As the economic impact of the COVID-19 pandemic continues to grow, PSCU, the nation’s premier payments credit union service organization, updated its weekly transaction analysis from its Owner credit union members on a same-store basis to identify the impact of COVID-19 on consumer spending and shopping trends.
To provide relevant updates on market performance, experts from PSCU’s Advisors Plus and Data & Analytics teams today released year-over-year weekly performance data trends. In this week’s installment, PSCU compares the 16th week of the year (the week ending April 19, 2020 compared to the week ending April 21, 2019).
- Overall credit card spend was down 28.9% and overall debit card spend was up 4.7% year over year.
- The impact of the federal government stimulus package was realized, as the average debit card purchase amount was up 25.7%. ATM usage saw a notable year-over-year week 16 increase, with balance inquiries up 8.9% as consumers sought to validate receipt of stimulus funds. Correspondingly, ATM withdrawals were up 18.1% over week 15 in 2020, though still down 11.9% year over year.
- With the federal government stimulus package reaching consumers, consumer goods appear, at least for week 16, to have seen the most impact from debit card purchases. In this category, there was a 7.7% decrease on credit card and an increase of 20.0% on debit card spend for the week ending April 19.
- Spending behaviors have changed with “stay at home” orders in place, as card-present (CP) versus card-not-present (CNP) transaction counts and dollars spent have seen a shift. CNP transactions increased at a higher pace on credit versus debit. Credit CNP transactions now account for 63% of overall credit transactions – up from an average of 35% prior to COVID-19.
- Currently, there are eight states without “stay at home” orders in place. The weekly buying patterns for these states closely mimics the overall U.S. weekly spending trends. For these eight states, credit card spend was down by 29.4% and debit card spend was up by 4.5%.
- For the states/districts hardest hit by the pandemic (“hot zones”), spending was slightly more curtailed than the overall U.S. The credit card spend for CA, CT, DC, IL, LA, MI, NJ, NY was down 33.5% last week. Debit card spend for these same areas was down 2.4%
- Grocery stores/supermarkets have returned to more normal spending. The week ending April 19 finished at an increased rate of 4.1% over the comparable 2019 week for credit card and 15.9% for debit card. Debit card usage remains elevated, but not as high as increases that were realized during the peak March weeks of COVID-19 stockpiling.

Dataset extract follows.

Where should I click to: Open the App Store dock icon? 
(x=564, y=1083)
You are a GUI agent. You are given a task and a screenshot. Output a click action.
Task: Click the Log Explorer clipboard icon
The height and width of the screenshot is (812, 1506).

- Drug Store/Pharmacy results have dropped below 2019 spending levels. Credit card spend at drug stores dropped by 14.6% and debit card spend dropped by 8.2%.
- Gas purchases remain soft and are hovering near the same rate over the past three weeks. Spend is down 60.1% for credit card and 39.0% for debit card for the week ending April 19, compared to 2019 levels. Lower gasoline prices at the pump, along with decreased transaction activity driven by the substantial increase in remote work and stay-at-home orders, continue to significantly affect the purchase of gas.
“This week’s transaction analysis showed the impact of the federal government’s coronavirus stimulus package,” said Glynn Frechette, SVP, Advisors Plus at PSCU. “Debit card spend and average debit card purchases saw year-over-year increases as money was automatically deposited into checking accounts – and consumers found ways to use it, with debit purchases on consumer goods notably increasing. At the same time, credit card purchase activity continued its negative trend as consumers used their newfound money in checking via debit to transact.”
PSCU will continue to develop and share analysis of transaction trends on a regular basis throughout the COVID-19 crisis.